F. Pursuant to the Grant Deed recorded on October 7, 2021, as Instrument No.
2021-0596434, in Official Records of Riverside County, California, ownership of all the
lots within Tract No. 32558 was conveyed to EMP1, which Grant Deed is incorporated
herein by this reference..
G. Paragraph 19 of the Original Improvement Agreement provides that upon the
sale, transfer or other disposition of all or any portion of the subdivision prior to completion
of the improvements, P.S. Classic may request a Novation of the Original Improvement
Agreement, or other such release or assignment and assumption agreement and a
substitution of securities by the new owner or assignee (hereinafter collectively for
purposes of this section, "Successor"). P.S. Classic hereby requests that certain of its
interests and obligations in Tract No. 32558 be transferred to and assumed by EMP1.
H. P.S. Classic has agreed to continue to be responsible for the completion of certain
Public improvements within Tract No. 32558, namely the completion of all public
improvements on and related to Diamond Road (Lot "A" of said Tract No. 32558) and in
accordance with Paragraph 21 of the Original Improvement Agreement has requested an
extension of time in which to complete said improvements.
I. EMP1 has agreed to assume all other remaining public and private improvement
obligations related to all other lots in Tract No. 32558 as contained in the Original
Improvement Agreement and all its Amendments, and EMP1 has agreed to perform
the same in accordance with a new improvement agreement with the City, which new
improvement agreement is to be executed by EMP1 together with this TRA agreement
(the "New Improvement Agreement").
J. The City Council of the City finds that it serves the best interests of the City and
benefits the public to (a) grant an extension of time to P.S. Classic for the completion of
the public improvements on Diamond Road, and to approve the execution of Amendment
No. 9 to the Original Improvement Agreement for such purpose; and (b)to acknowledge
EMP1 as the Successor party to all other of the interests of P.S. Classic under the Original
Improvement Agreement and Amendments as they relate to public and private
improvements associated with the lots and streets in Tract No. 32558, and that
recognizing EMP1 as the new developer under the New Improvement Agreement will
facilitate completion and administration of the remaining improvement work in Tract No.
32558.
AGREEMENT
NOW THEREFORE, for good and valuable consideration, the receipt and sufficiency of
which are hereby acknowledged, the Parties agree as follows:
Section 1: RECITALS
The Recitals set forth above are true and correct and are hereby incorporated into this
TRA agreement by this reference as though set forth completely herein.

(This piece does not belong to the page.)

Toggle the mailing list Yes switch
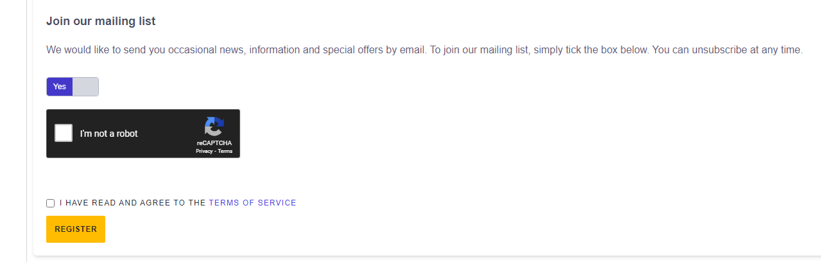The width and height of the screenshot is (821, 262). [x=72, y=87]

Section 2: EFFECTIVE DATE OF AGREEMENT
(a) This TRA Agreement shall only become effective as to the assumption of
obligations related to all the lots and streets within Tract No. 32558 as of the date
all of the following have occurred: (1) All parties have executed this TRA
Agreement; (2) EMP1 has executed the New Improvement Agreement; and (3)
EMP1 has provided new improvement bonds and securities satisfactory to the
City in accordance with Section 2 of the New Improvement Agreement; and (4)
P.S. Classic has executed Amendment No. 9 to the Original Improvement
Agreement and the remaining work on Diamond Road has been secured by their
posting of sufficient improvement security.
(b) Should EMP1 fail to execute the New Improvement Agreement or should P.S.
Classic fail to execute Amendment No. 9 to the Original Improvement Agreement,
and/or should either party fail to provide the required new improvement bonds
and securities within the time limit prescribed therein, and following the expiration
of any applicable cure period, this TRA shall be of no force or effect and P.S.
Classic shall remain liable for the performance under the terms of the Original
Improvement Agreement and Amendments. The foregoing notwithstanding, any
failure of EMP1 to timely execute the new Improvement Agreement or for P. S.
Classic to timely execute Amendment No. 9 or for either party to fail to provide
the new improvement securities will be deemed a default under this TRA
Agreement, and entitle the other Parties to exercise, against EMP1, or P.S.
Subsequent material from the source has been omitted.